男人說過的話都不要相信,特別是那種關於金錢或愛你一生一世這種膚淺的承諾,聽完,笑笑好了,你認真,你就輸了。
王杏兒從姑姑身上看透了男人。
姑姑——
推開門,病房裏麵漆黑一片,姑姑已經入睡,這幾年來她一個人住在這裏,她說不想回去,回到那裏會想起這一切都是假的,更覺得人生沒有了意義,她寧願一個人住在這裏,整天聞著醫院裏的消毒藥水味也不再去麵對那些熟悉的人和事。
或許她是對的。
她一直以為她的醫院費是姑丈所出。
杏兒一直都沒有將真相告訴她。
何必?恨一個人已經夠了,再讓他傷心欲絕,隻會加速她的死亡,她還年輕,她還要看著她的孩子結婚生子,她的生命是她自己的,她不必被任何人影響。
杏兒愛她,必須保存她的幻想,即使那麼一點點。
愛一個人,是不允許現實衝擊她的,能嗬護就嗬護,能顧及就盡量,隻要她想,隻要她能。
她垂頭看著熟睡中的姑姑,姑姑的睡姿很好,睡容很安祥,她輕輕坐在床邊的椅子上,將手放在床沿。

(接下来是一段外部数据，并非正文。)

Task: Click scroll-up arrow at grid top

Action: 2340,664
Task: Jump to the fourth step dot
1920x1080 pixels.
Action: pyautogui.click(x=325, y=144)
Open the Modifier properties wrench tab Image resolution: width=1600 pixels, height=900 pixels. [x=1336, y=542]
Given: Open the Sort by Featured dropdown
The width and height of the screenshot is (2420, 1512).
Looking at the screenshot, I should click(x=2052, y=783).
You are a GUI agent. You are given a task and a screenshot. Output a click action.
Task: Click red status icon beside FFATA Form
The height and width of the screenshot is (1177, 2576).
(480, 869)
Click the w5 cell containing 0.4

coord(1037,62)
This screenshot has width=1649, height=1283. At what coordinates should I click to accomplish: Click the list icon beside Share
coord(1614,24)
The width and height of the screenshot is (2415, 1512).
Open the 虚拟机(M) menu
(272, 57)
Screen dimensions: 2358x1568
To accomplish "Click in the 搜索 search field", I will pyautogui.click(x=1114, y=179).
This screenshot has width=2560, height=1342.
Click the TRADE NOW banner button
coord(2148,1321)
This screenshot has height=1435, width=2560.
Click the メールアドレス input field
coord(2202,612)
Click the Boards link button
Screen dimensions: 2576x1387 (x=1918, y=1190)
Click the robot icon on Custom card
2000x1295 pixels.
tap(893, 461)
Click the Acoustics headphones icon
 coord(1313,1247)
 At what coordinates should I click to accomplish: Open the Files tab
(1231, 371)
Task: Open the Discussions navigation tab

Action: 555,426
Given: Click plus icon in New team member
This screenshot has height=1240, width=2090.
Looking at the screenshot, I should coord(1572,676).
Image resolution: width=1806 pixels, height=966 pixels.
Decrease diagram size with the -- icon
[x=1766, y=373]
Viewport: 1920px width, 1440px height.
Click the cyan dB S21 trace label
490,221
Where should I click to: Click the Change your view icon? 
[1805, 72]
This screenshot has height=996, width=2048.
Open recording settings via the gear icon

她忘了將電話調振動,電話鈴聲從寂靜的病房響起來嚇了她一跳,連忙掏出電話按了拒接鍵,一看,原來是莊曉芳的短信:杏兒,阿姨答應住一晚上,晚天再走,你一個人小心點,有事隨時找我,我電話不關機。
她看了一眼後退了出來,順便將電話調成振機,沒想到就這麼一點聲音,姑姑已經醒了,她睜開眼,依稀見到床邊有人,她問:“是杏兒麼?”
“是的,姑姑!”
“你怎麼來了?”姑姑坐起來,杏兒連忙將枕頭豎起來讓她靠得舒服點。
杏兒站起來走到門邊打開燈,一下子白光燈照滿全室,滿室亮堂堂的,她回來,倒了杯溫水給姑姑:“想你,就來了。”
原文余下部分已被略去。